S’agit- il de redonner du moral, de l’enthousiasme et du tonus à une population salariée qui travaille par obligation, dans un climat froid, tendu et résigné ?
S’agit- il de restaurer un dialogue social agonisant et qui place l’entreprise en état de guerre larvée ?
S’agit- il de conseiller le Dirigeant d’une PME en forte croissance sur la nécessité de repenser son organisation et de pourvoir des profils de managers « à la hauteur » ?
S’agit- il de permettre le passage d’une entreprise de culture étatique vers une culture d’entreprise ?
Dans tous ces cas, il devra identifier les leviers de changement qui lui sont nécessaires et les mettre au service de la cause.

Tout le reste du travail du DRH développeur lui est secondaire dans son emploi du temps.
Il s’ingénie donc à déléguer autant que faire se peut, pour se consacrer à ces grands enjeux.
L’incapacité invoquée de n’avoir pas le temps de se consacrer à ces enjeux de transformation est parfois l’alibi d’une impuissance à en deviner l’importance, et, souvent, le refus de la direction, de s’y intéresser.

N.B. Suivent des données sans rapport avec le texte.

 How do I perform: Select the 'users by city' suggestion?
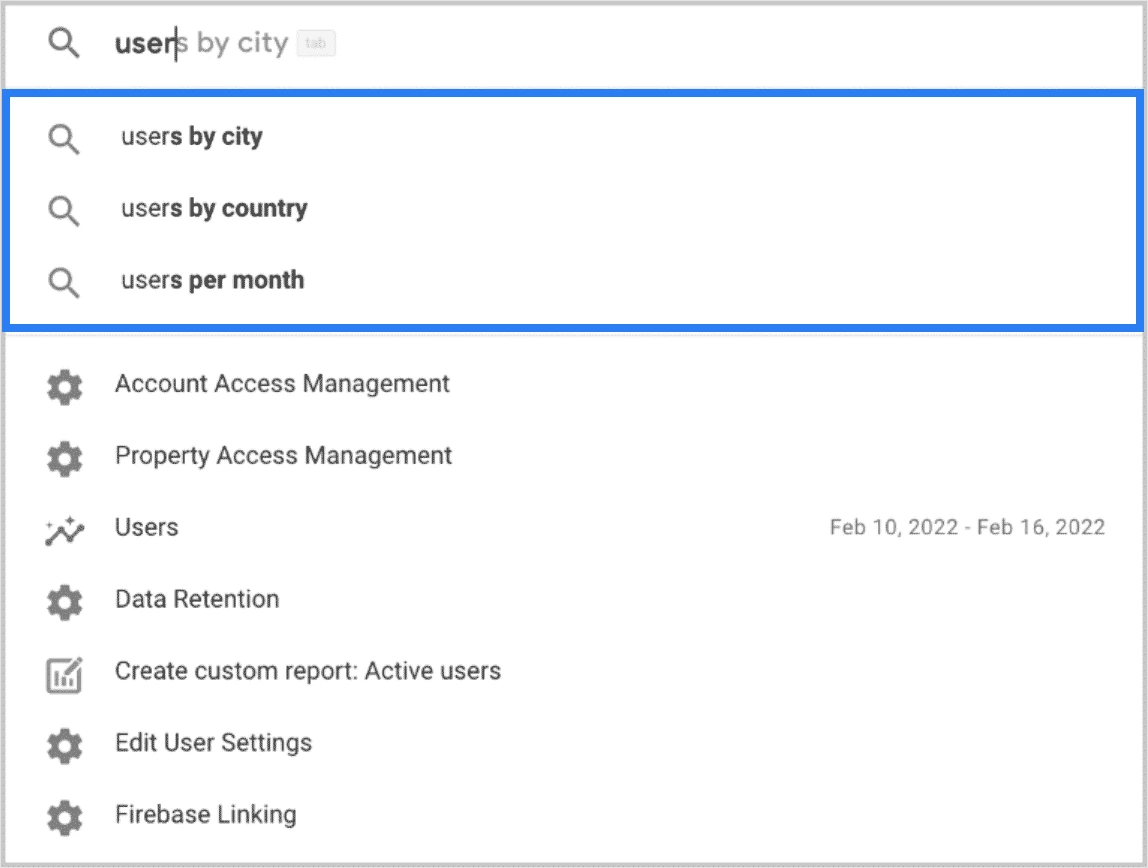tap(190, 137)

Il revient donc au DRH développeur, d’insister, et d’incarner la mouche du coche !

Multiplicateur d’énergies, le DRH développeur pénètre parfois dans son entreprise en se posant la question suivante :
« Qu’est ce que je pourrais bien faire de plus, afin que les salariés de mon entreprise soient heureux de venir travailler ce matin ? »
Car entretenir la petite flamme de la motivation devient crucial à une époque où la valeur travail a largement cédé le pas devant des investissements personnels divers et variés, situés hors vie professionnelle
Depuis quelques années, on déploie beaucoup de ressources autour de l’ingéniérie des compétences, sans s’interroger suffisamment sur le degré de désir et d’énergie qu’y mettra « le compétent » pour les utiliser au profit de son entreprise.

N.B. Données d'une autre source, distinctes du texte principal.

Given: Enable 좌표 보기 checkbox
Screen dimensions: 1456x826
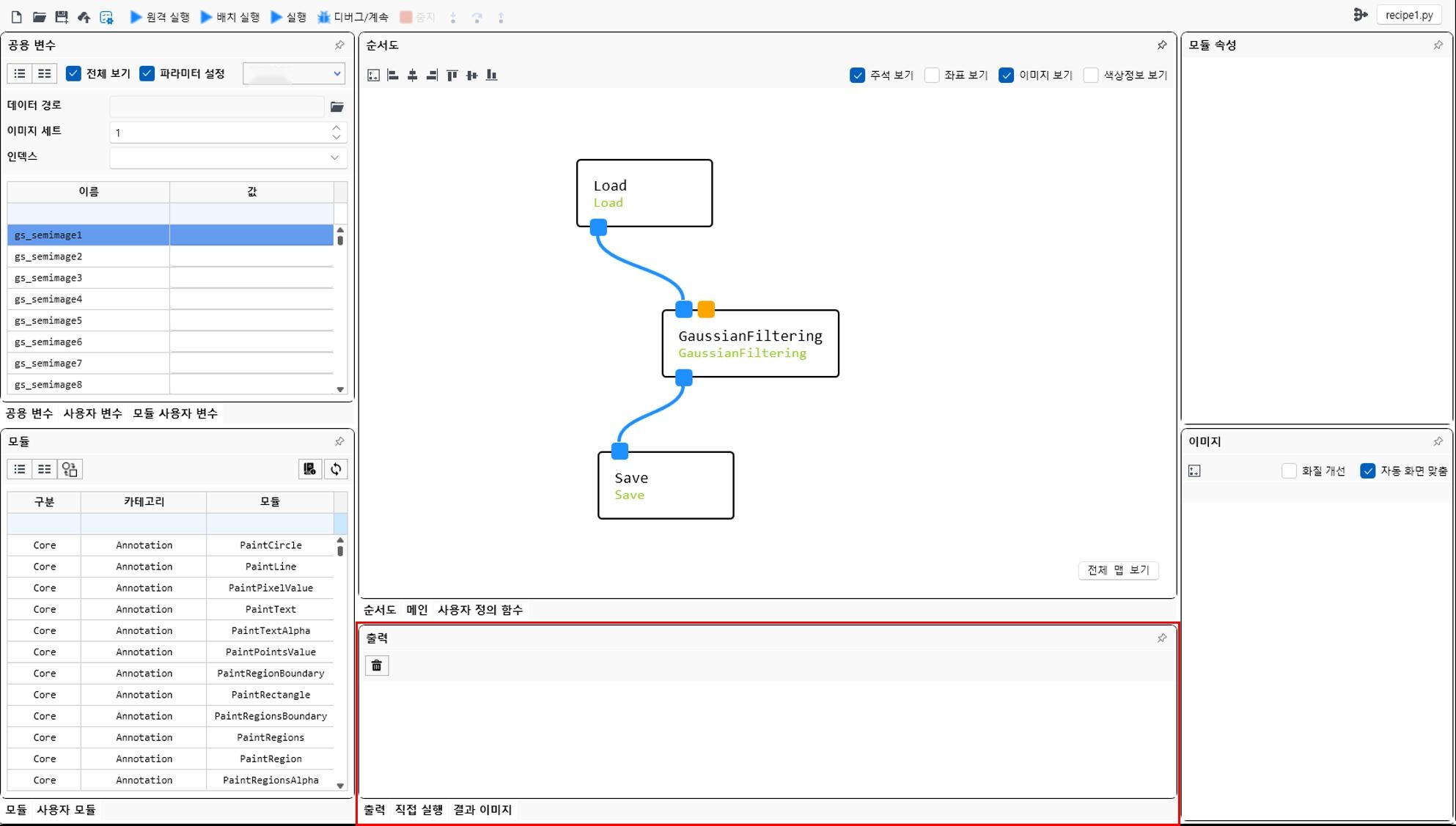Looking at the screenshot, I should click(932, 75).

Les enquêtes de satisfaction, effectuées régulièrement auprès du personnel de certaines entreprises, sont souvent très révélatrices de « ce qui cloche » dans la tête du personnel, afin qu’ils soient pleinement à leur ouvrage.

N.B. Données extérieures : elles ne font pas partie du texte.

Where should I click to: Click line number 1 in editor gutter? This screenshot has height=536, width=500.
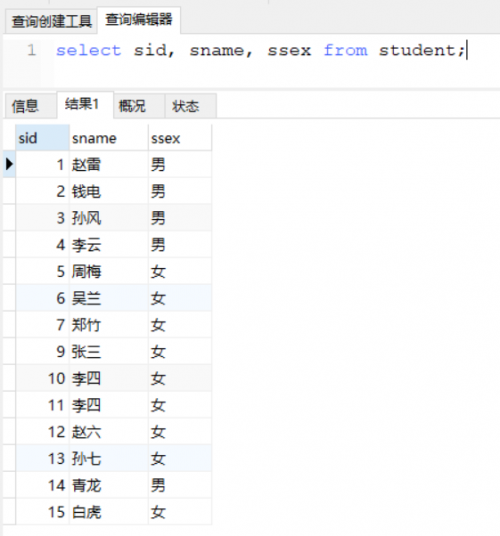tap(32, 51)
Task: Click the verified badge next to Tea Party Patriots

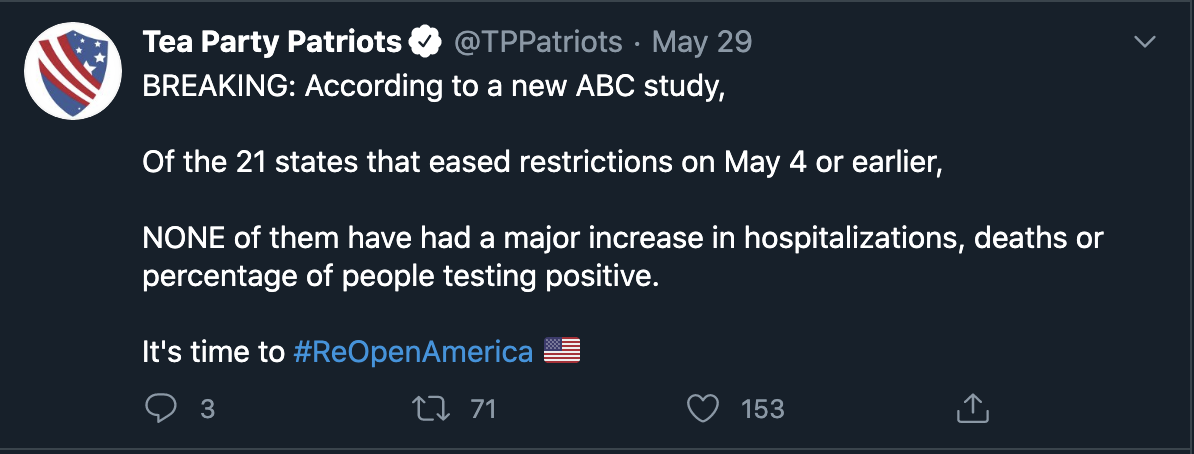Action: pyautogui.click(x=426, y=42)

Les personnels interrogés nous montrent clairement du doigt ce qu’il nous faut améliorer et c’est la plupart du temps, évident et raisonnable.
Si nous n’agissons pas, parce que nous savons ce qu’il faut faire, c’est parce que nous manquons de courage et d’audace.
Le plus souvent, la cause de « ce qui cloche » trouve ses origines dans un management inadapté, c’est-à-dire, du chef d ‘équipe au dirigeant, toute une chaîne de personnes qui ne sont pas à leur place, ou ne font pas ce qu’il faut. Et la plupart des autres insatisfactions constatées sont une conséquence directe de ce management inadapté.

Le travail du DRH développeur consiste à transformer ces « décourageurs » en « encourageurs », à faire d’eux des insufflateurs d’enthousiasme, afin que soit réveillée et encouragée, une somme considérable d’énergies dormantes, qui sommeillent dans la tête de presque tous les salariés

Dans la réalité, vous serez forcément conduits à être à la fois un DRH multitâches et un porteur de processus et ceci est bon et nécessaire.
Mais si je force le trait à souhait, c’est pour mieux attirer votre attention sur le fait que vous risquez ainsi de passer à côté de ce qui est le stratégique de votre mission.
Rappelez vous que vous êtes unique et que vous ne pouvez faillir d’être présent aux grands rendez vous de votre fonction.